Date of Award

August 2015

Degree Type

Dissertation

Degree Name

Doctor of Philosophy

Department

Chemistry

First Advisor

James M. Cook

Committee Members

Alan W. Schwabacher, Mahmun M. Hossain, Arsenio A. Pacheco, Xiaohua Peng

Keywords

Alkaloids, Macroline, Oxindole, Sarpagine, Stereselective, Synthesis

Abstract

The (7R)-sarpagine/macroline related oxindole alkaloids (-)-isoalstonisine (27) and (-)-macrogentine (31) together with the (7S)-sarpagine/macroline related oxindole alkaloids (-)-affinisine oxindole (24), (-)-alstonoxine A (19), (+)-alstonisine (8, second generation total synthesis), (+)-Na-demethylalstonisine (17) and (+)-alstofoline (18) were concisely synthesized during these studies.

These oxindole alkaloids were isolated from plants of the genus Alstonia which is characterized by the preponderance of sarpagine/macroline-type indole and oxindole alkaloids. Plants that belong to this genus are mainly distributed over tropical regions of Central America, Africa, and Asia where they are used locally in traditional medicine, for example, in the treatment of malaria and dysentery. The main Alstonia species that have been studied in detailed to date are A. muelleriana, A. angustifolia, and A. macrophylla.

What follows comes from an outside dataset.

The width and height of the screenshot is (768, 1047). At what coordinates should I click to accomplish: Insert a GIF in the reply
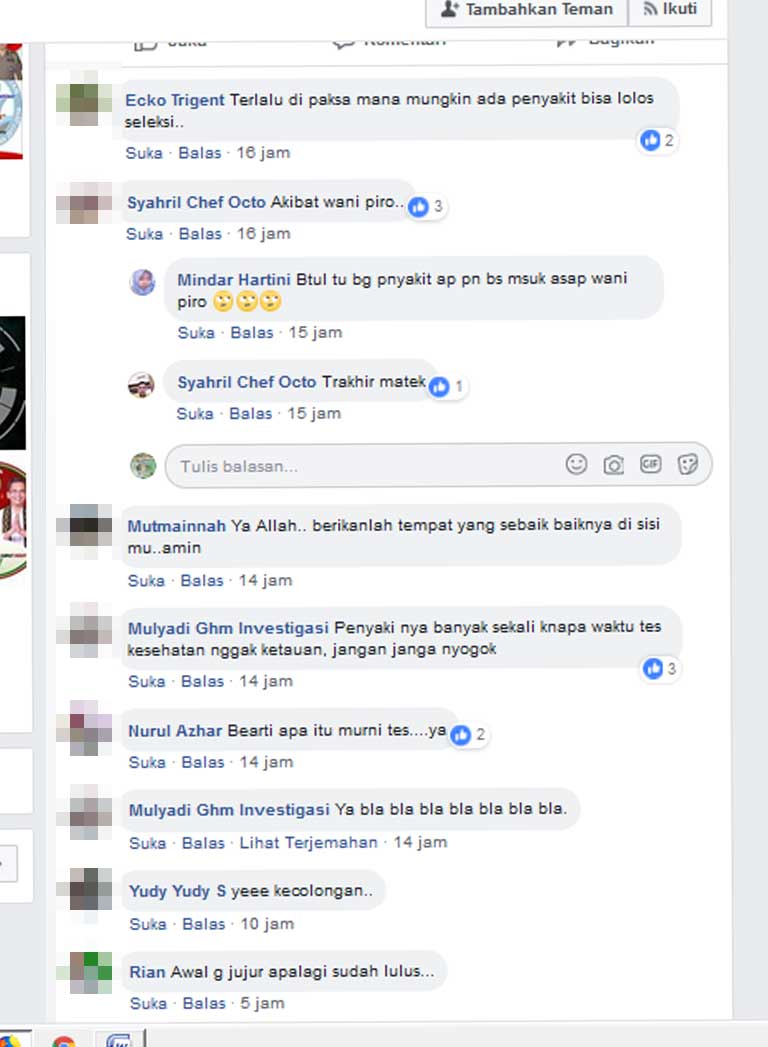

A highly enantio- and diastereoselective general strategy to access the members of the sarpagine/macroline family of oxindole alkaloids was developed from cheap, com-mercially-available and optically active D-(+)-tryptophan. The built-in chirality in D-(+)-tryptophan was used and expanded, via intramolecular asymmetric induction, to form new enantio rich compounds. Although the routes were usually stereospecific any diastereomeric byproducts enabled their facile separation by methods such as column chromatography or crystallization. This only occurred in a few instances but was the reason the chirality was built in from the beginning. At the heart of this approach was the diastereospacific generation of the spiro[pyrrolidine-3,3'-oxindole] moiety at an early stage of the route via a tert-butyl hypochlorite-promoted oxidative rearrangement of chiral tetrahydro-b-carbolines derivatives. This key transformation determined the spatial configuration at the C-7 spiro center to be either R or S. Other key enantiospecific initial reactions were the asymmetric Pictet-Spengler and Dieckmann cyclization which were scalable 300-600 gram levels. This early construction of the spiro oxindole moiety had the important advantage that there was no need to perfom complex studies for every single target molecule at the end of the route which involved the optimization of reaction conditions to the particular system under study, e.g. finding the suitable oxindole-generating reaction or screening of chiral catalysts to obtain the desired stereochemistry at C-7. On the other hand, it was well-known that oxindoles at C-7 could equilibrate between 7R and 7S through a retro-Mannich process. Consequently, confirmation of the diastereomeric outcome of oxindole reactions had to be executed. As a consecuance of our studies on this topic, we were able to find a set of two reaction conditions that enabled the 7R to 7S-interconversion (and vice versa) validated by X-ray crystallography in many cases as well as 1D NOE-NMR studies.

The utility of a mild Pd-promoted enolate-driven cross-coupling at room temperature, that generated the chiral center at C-14 and the Wacker-Cook oxidation process for the generation of the E-ring in the oxindole systems was demostrated.

Finally, the complete structural elucidation of the final products corroborated the studies by Kam et al. who isolated these oxindole alkaloids from plants and performed their initial structure determination in many cases by X-ray crystallography.